* [Work to be completed]: Print all of the data exactly, but drop the pictures.

[Pixel coordinate grounding data]
===
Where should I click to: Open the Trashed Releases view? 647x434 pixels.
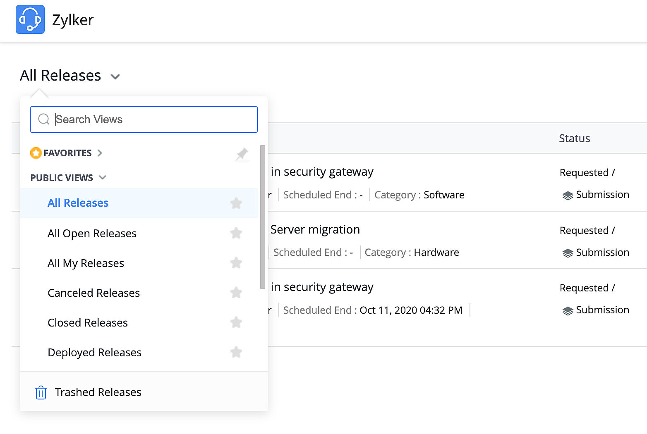point(98,392)
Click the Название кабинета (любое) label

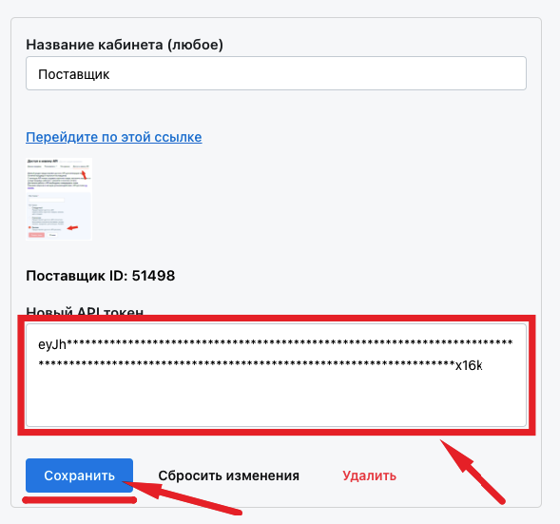(x=125, y=45)
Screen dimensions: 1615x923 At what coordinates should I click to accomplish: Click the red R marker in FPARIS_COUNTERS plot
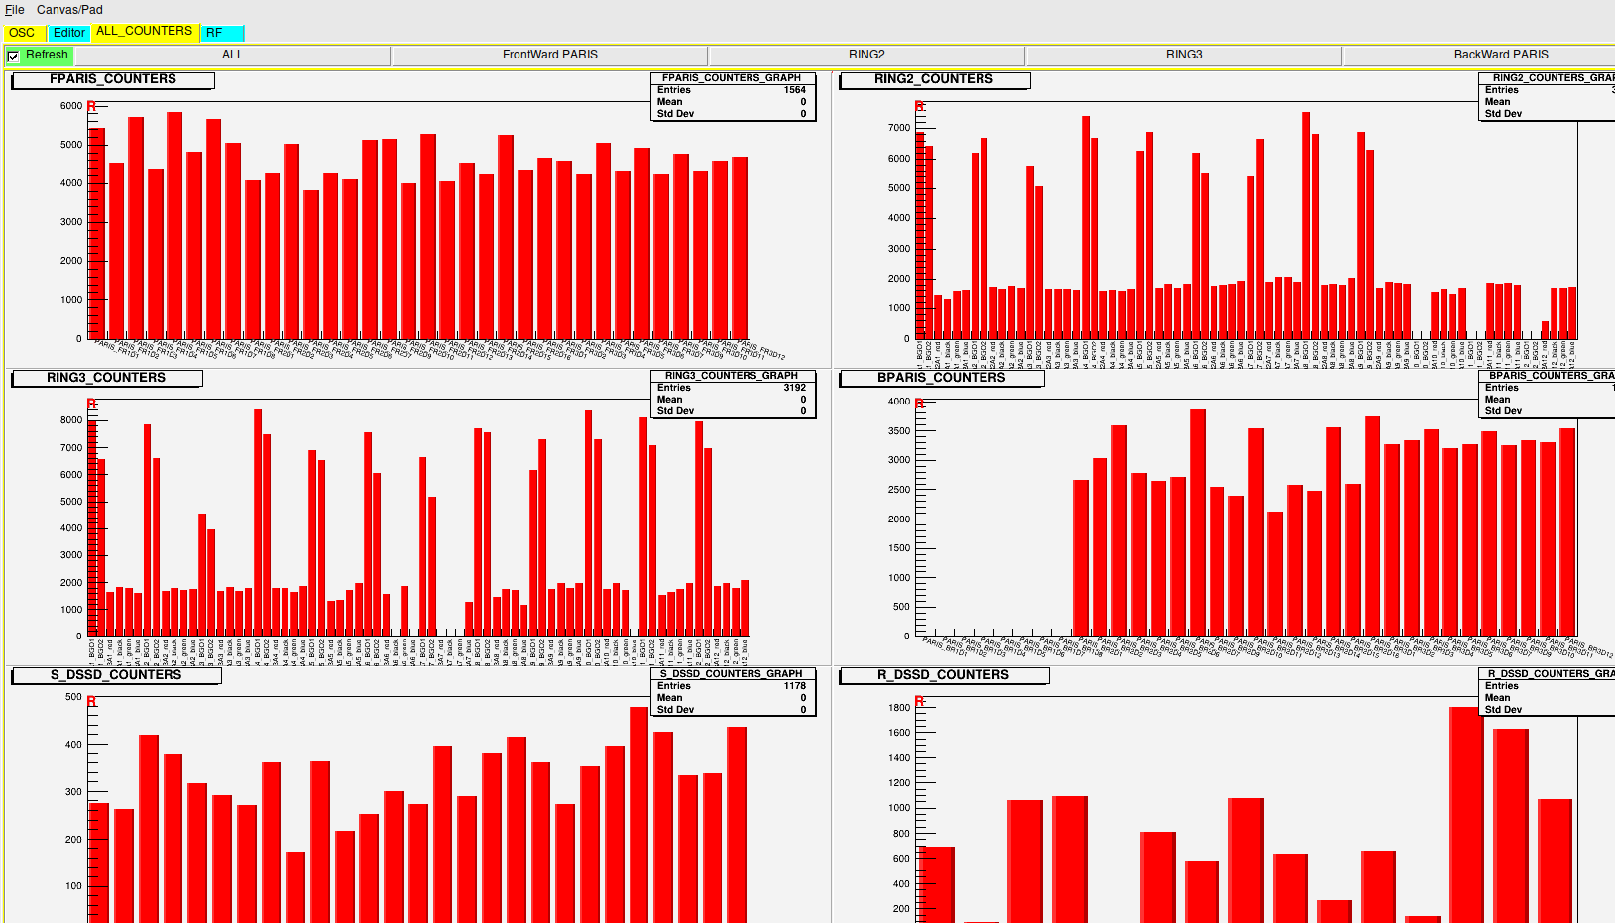(x=91, y=106)
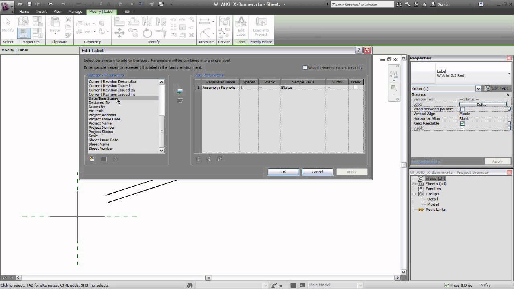
Task: Move parameter up in the label list
Action: pyautogui.click(x=198, y=159)
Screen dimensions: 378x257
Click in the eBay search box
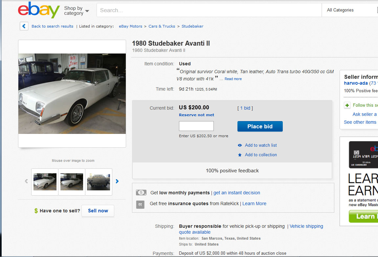point(209,10)
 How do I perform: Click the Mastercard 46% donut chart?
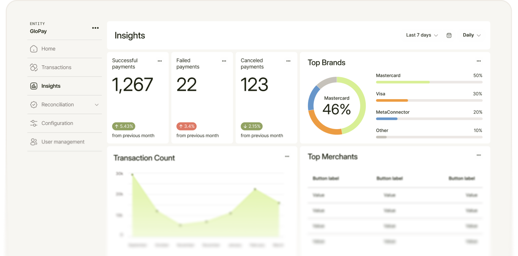click(x=337, y=106)
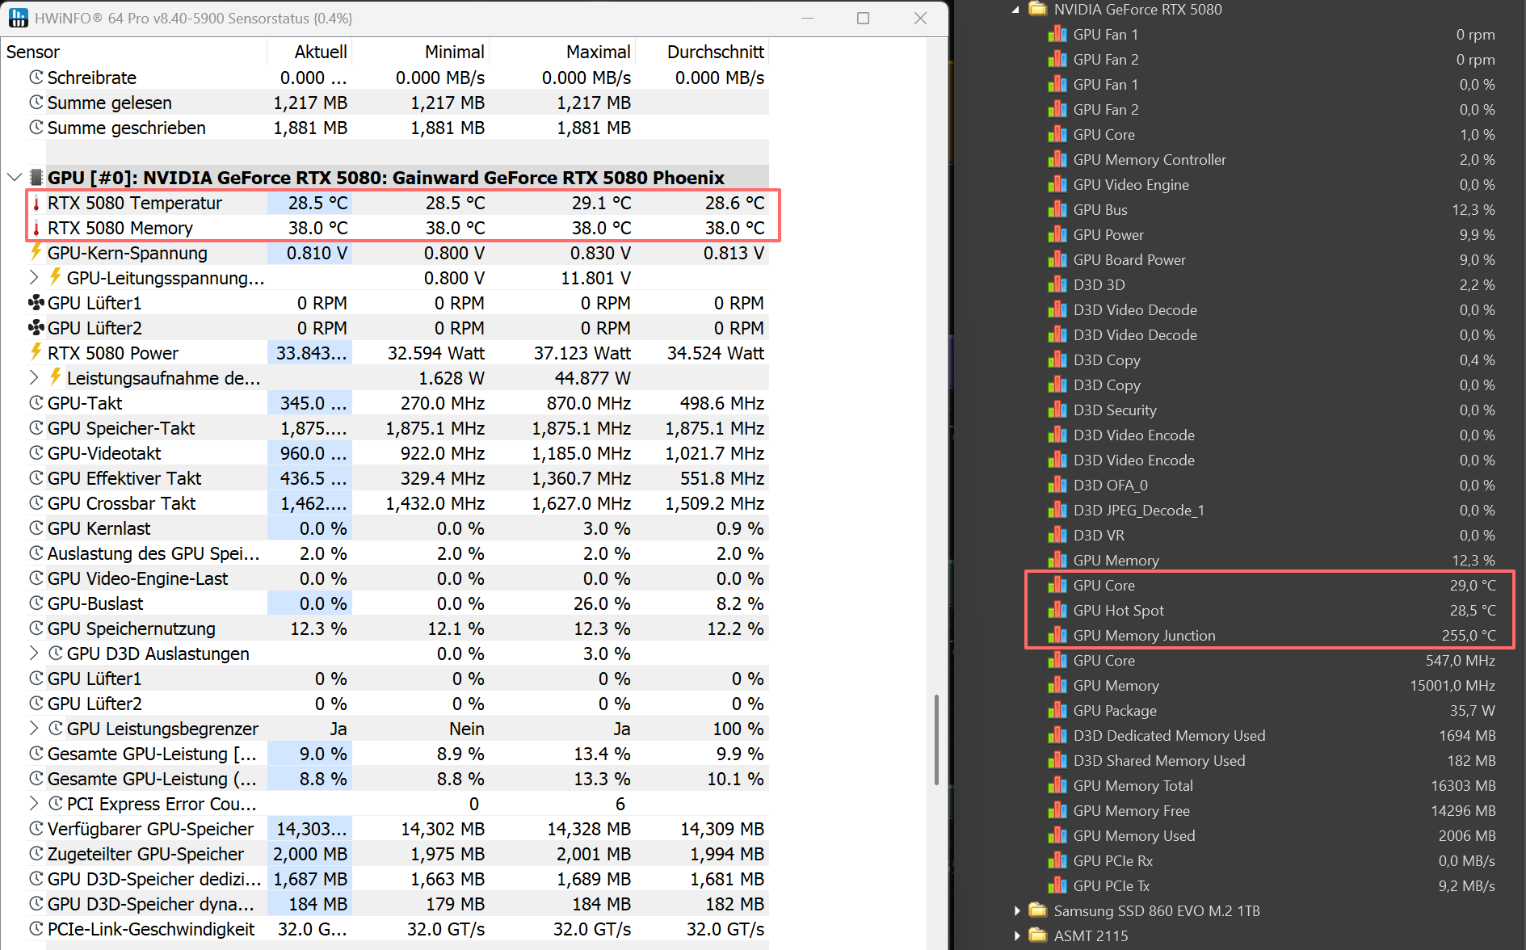Click the lightning icon beside RTX 5080 Power
The image size is (1526, 950).
point(36,353)
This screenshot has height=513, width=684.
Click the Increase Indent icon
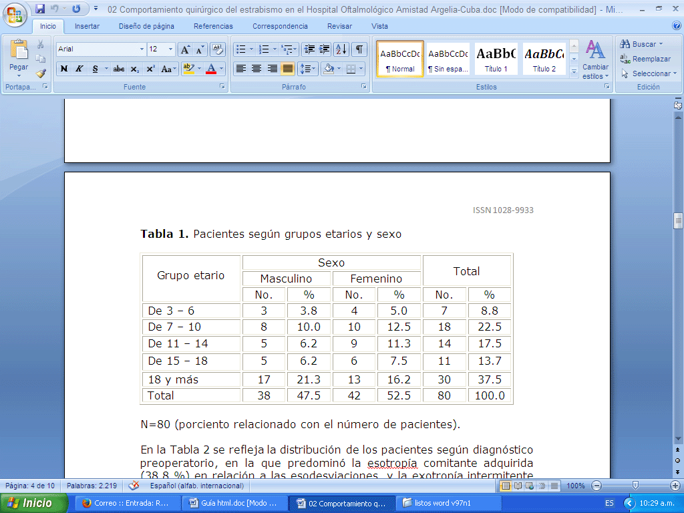325,49
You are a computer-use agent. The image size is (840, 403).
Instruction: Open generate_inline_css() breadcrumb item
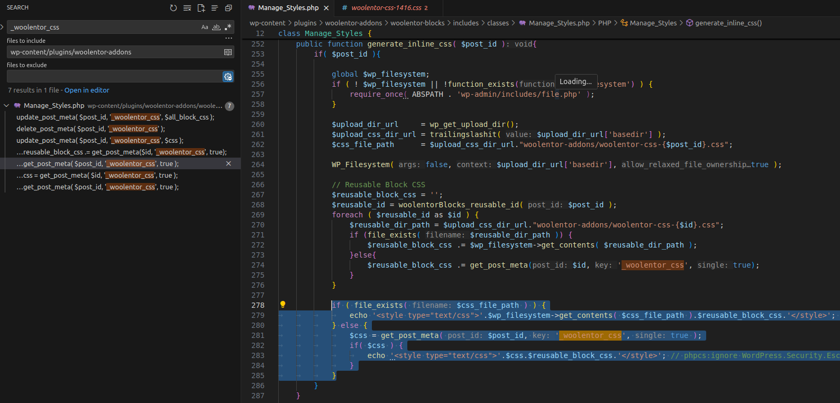click(x=728, y=23)
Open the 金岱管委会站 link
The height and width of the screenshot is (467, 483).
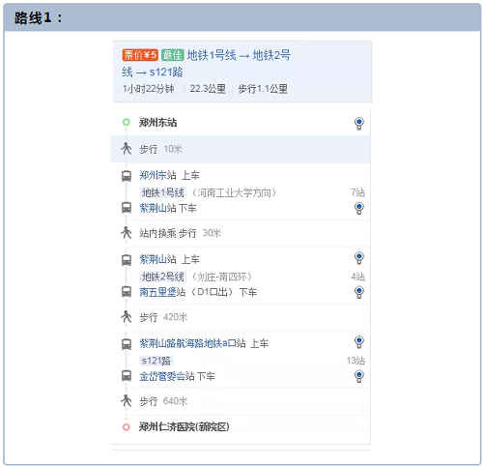pos(167,376)
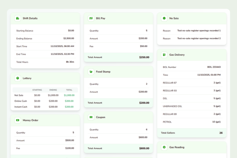Click the STARTING column header in Lottery
Screen dimensions: 237x158
[x=37, y=90]
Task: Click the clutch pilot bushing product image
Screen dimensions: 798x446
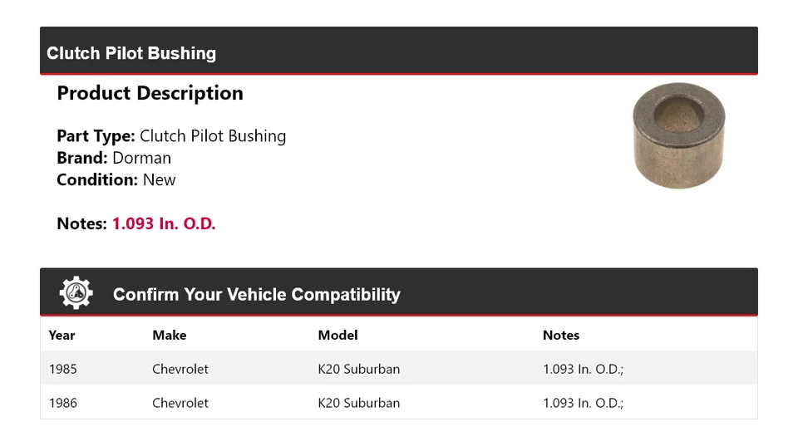Action: pos(678,137)

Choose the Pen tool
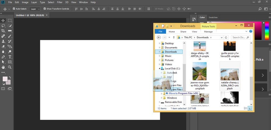tap(4, 57)
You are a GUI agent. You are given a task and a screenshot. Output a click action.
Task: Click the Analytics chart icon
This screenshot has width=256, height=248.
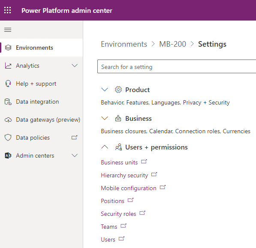click(8, 66)
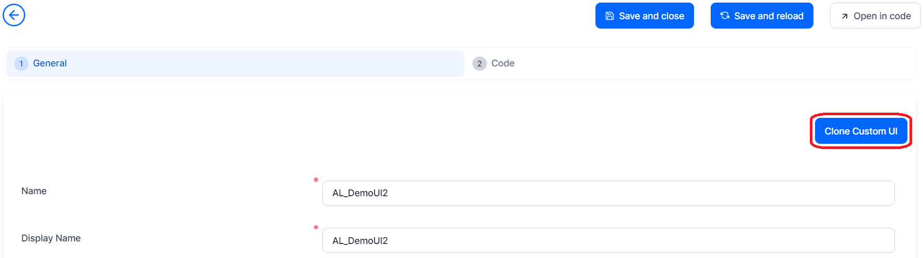Click the red required dot above Display Name field
The width and height of the screenshot is (923, 258).
[316, 227]
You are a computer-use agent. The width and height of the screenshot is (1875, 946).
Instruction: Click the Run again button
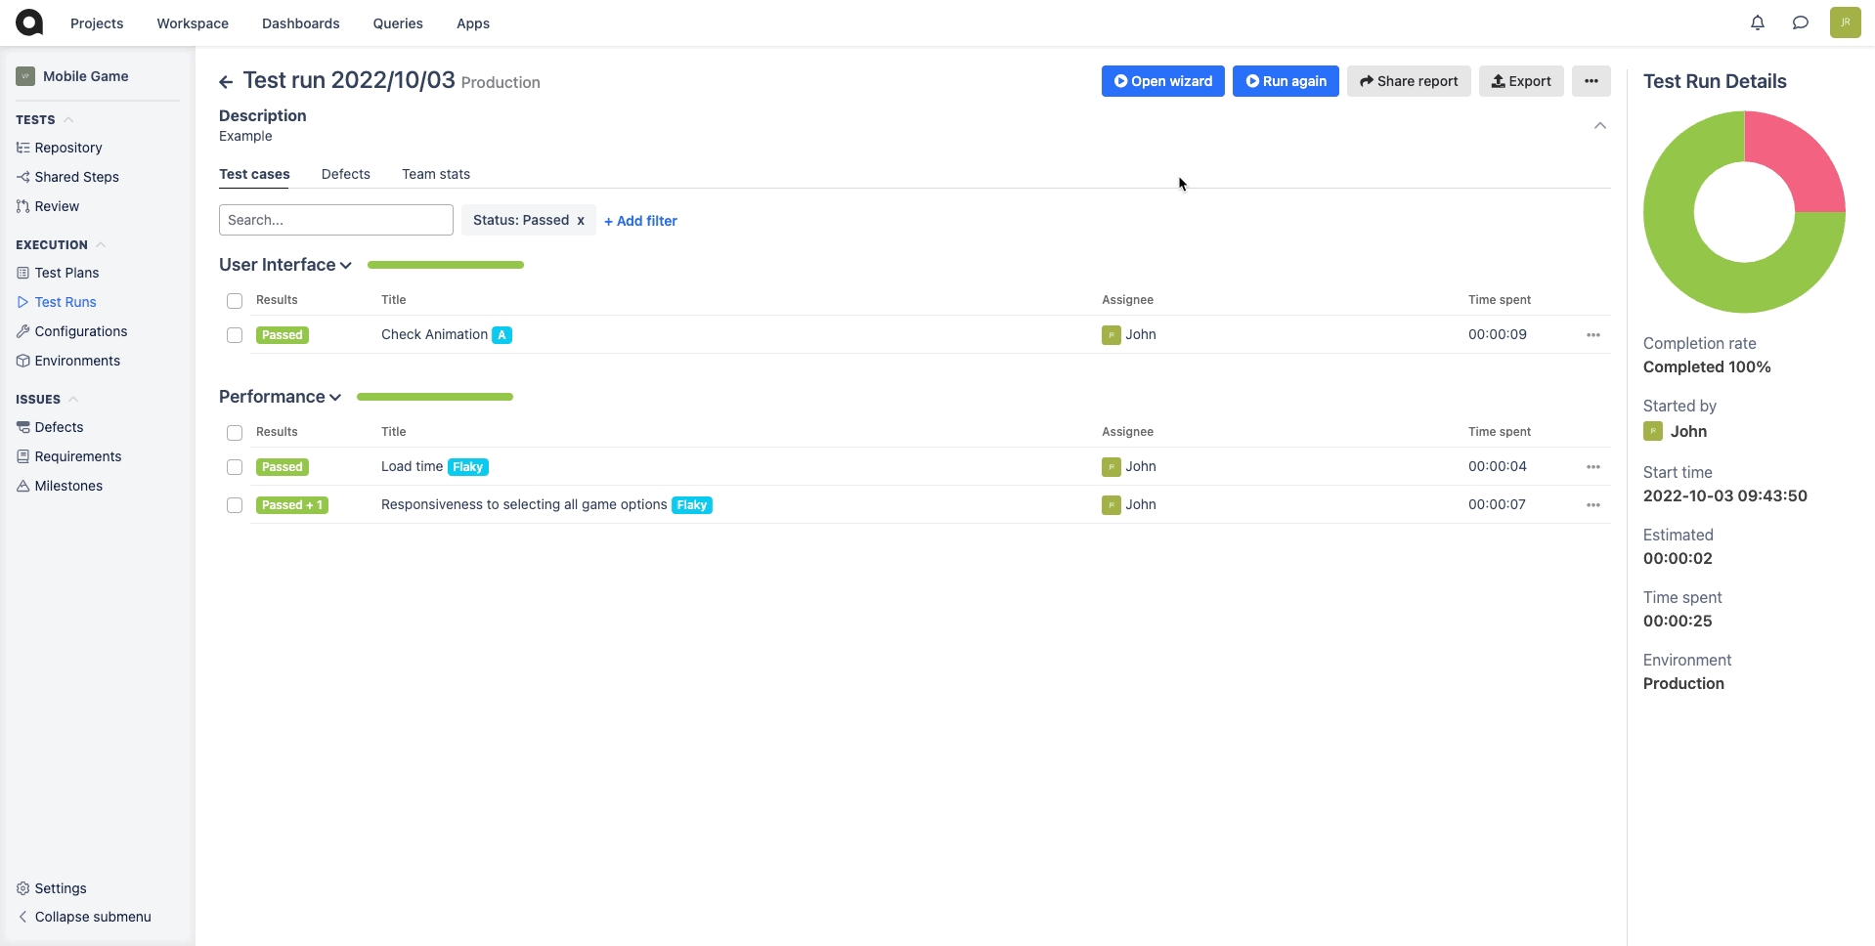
===
* [Output of the task]:
Where should I click to: Open the Trashed Releases view? 647x434 pixels.
point(98,392)
Click the Название кабинета (любое) label

(x=125, y=45)
Screen dimensions: 1615x923 At what coordinates should I click to accomplish: Click the red R marker in FPARIS_COUNTERS plot
(x=91, y=106)
Task: Move parameter up in the label list
Action: pyautogui.click(x=198, y=159)
Screen dimensions: 378x257
Click in the eBay search box
point(209,10)
 How do I perform: Click the Mastercard 46% donut chart?
click(x=337, y=106)
Click the lightning icon beside RTX 5080 Power
The image size is (1526, 950).
point(36,353)
This screenshot has height=513, width=684.
Click the Increase Indent icon
325,49
You are a computer-use agent. The image size is (840, 403).
Instruction: Open generate_inline_css() breadcrumb item
click(x=728, y=23)
Open the 金岱管委会站 link
The height and width of the screenshot is (467, 483).
pos(167,376)
Click the STARTING column header in Lottery
Screen dimensions: 237x158
[x=37, y=90]
Task: Click the clutch pilot bushing product image
Screen dimensions: 798x446
Action: pos(678,137)

Choose the Pen tool
tap(4, 57)
You are a GUI agent. You are given a task and a screenshot. Output a click action.
Task: Click the Analytics chart icon
This screenshot has width=256, height=248.
click(8, 66)
Click the red required dot above Display Name field
The width and height of the screenshot is (923, 258).
[316, 227]
You are a computer-use agent. The width and height of the screenshot is (1875, 946).
Instruction: Click the Run again button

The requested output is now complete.